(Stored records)
◇ ◇ ◇ ◇ ◇ ◇ ◇

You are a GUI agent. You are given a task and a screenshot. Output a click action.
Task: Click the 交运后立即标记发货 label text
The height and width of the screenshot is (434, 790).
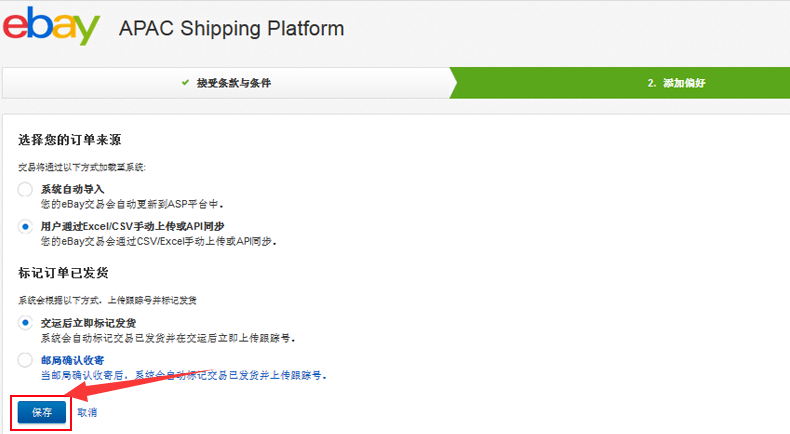pyautogui.click(x=88, y=323)
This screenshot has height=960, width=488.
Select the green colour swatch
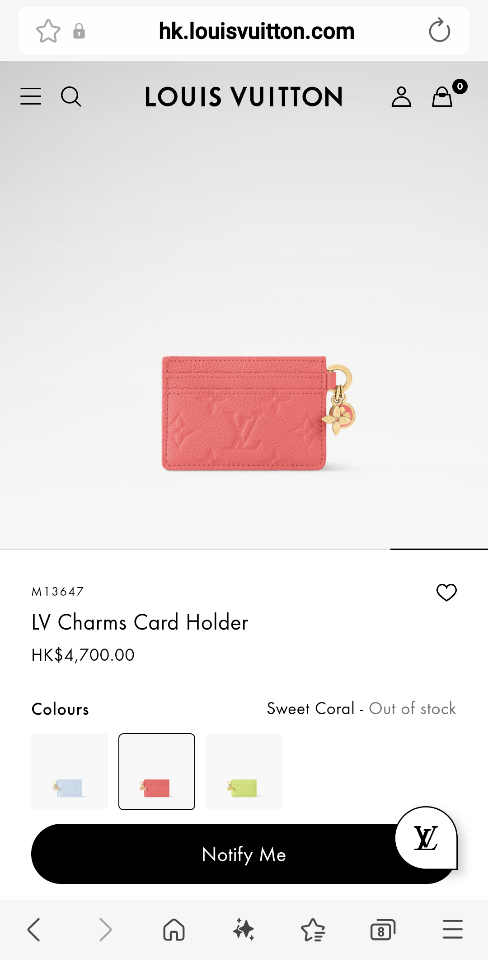pos(244,771)
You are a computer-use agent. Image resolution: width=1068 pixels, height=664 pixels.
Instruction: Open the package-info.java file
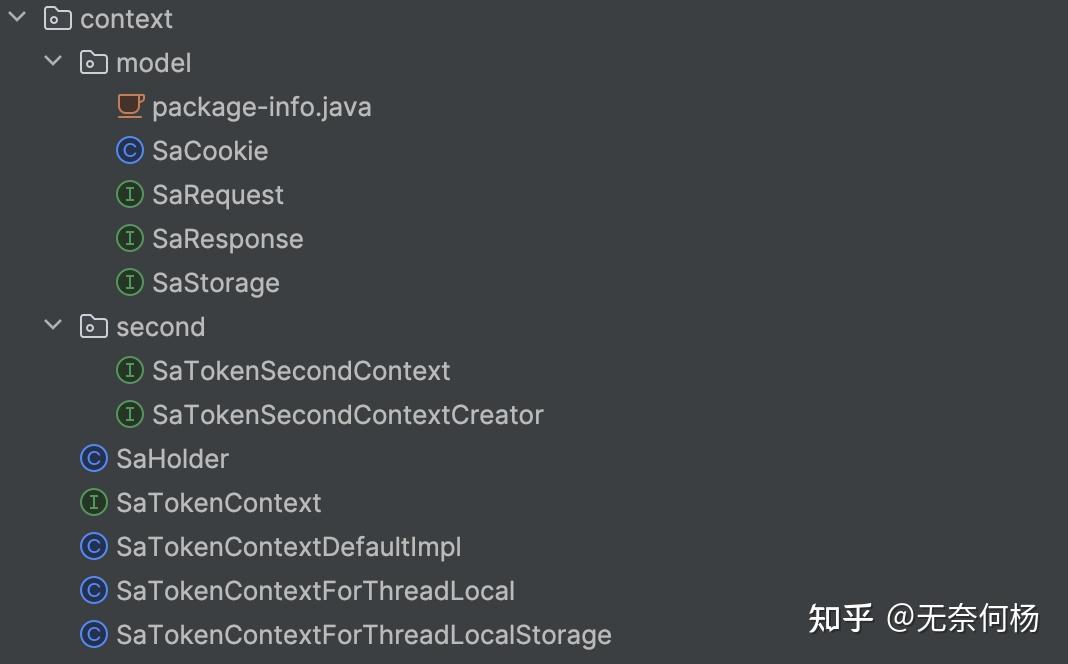261,106
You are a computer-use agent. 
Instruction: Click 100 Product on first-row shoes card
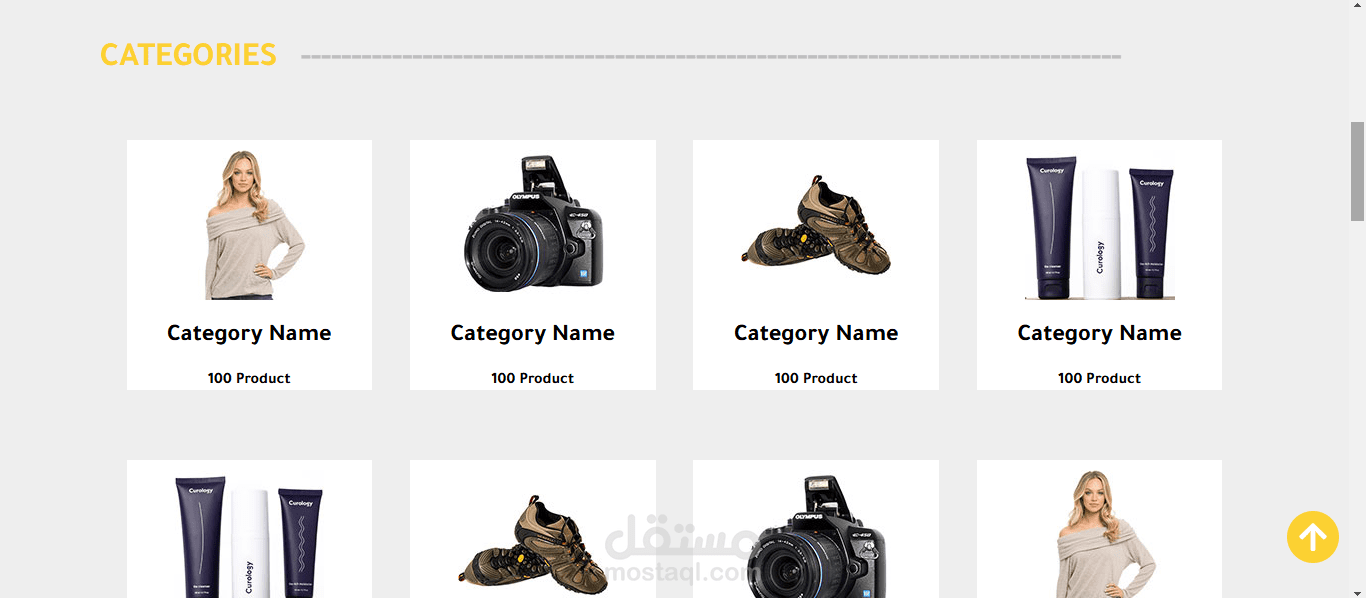[816, 378]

◇ ◇ ◇ ◇ ◇ ◇ ◇

PROMPT
Write out exactly, and only, the lines running from the line with "Task: Click the 交运后立即标记发货 label text" to the last line above, both included, with all pictures omitted.

TASK SOLUTION
Task: Click the 交运后立即标记发货 label text
The height and width of the screenshot is (434, 790).
pyautogui.click(x=88, y=323)
This screenshot has height=960, width=488.
Select the green colour swatch
pos(244,771)
You are a computer-use agent. Image resolution: width=1068 pixels, height=664 pixels.
Instruction: Open the package-info.java file
261,106
You are a computer-use agent. 
Instruction: Click 100 Product on first-row shoes card
[816, 378]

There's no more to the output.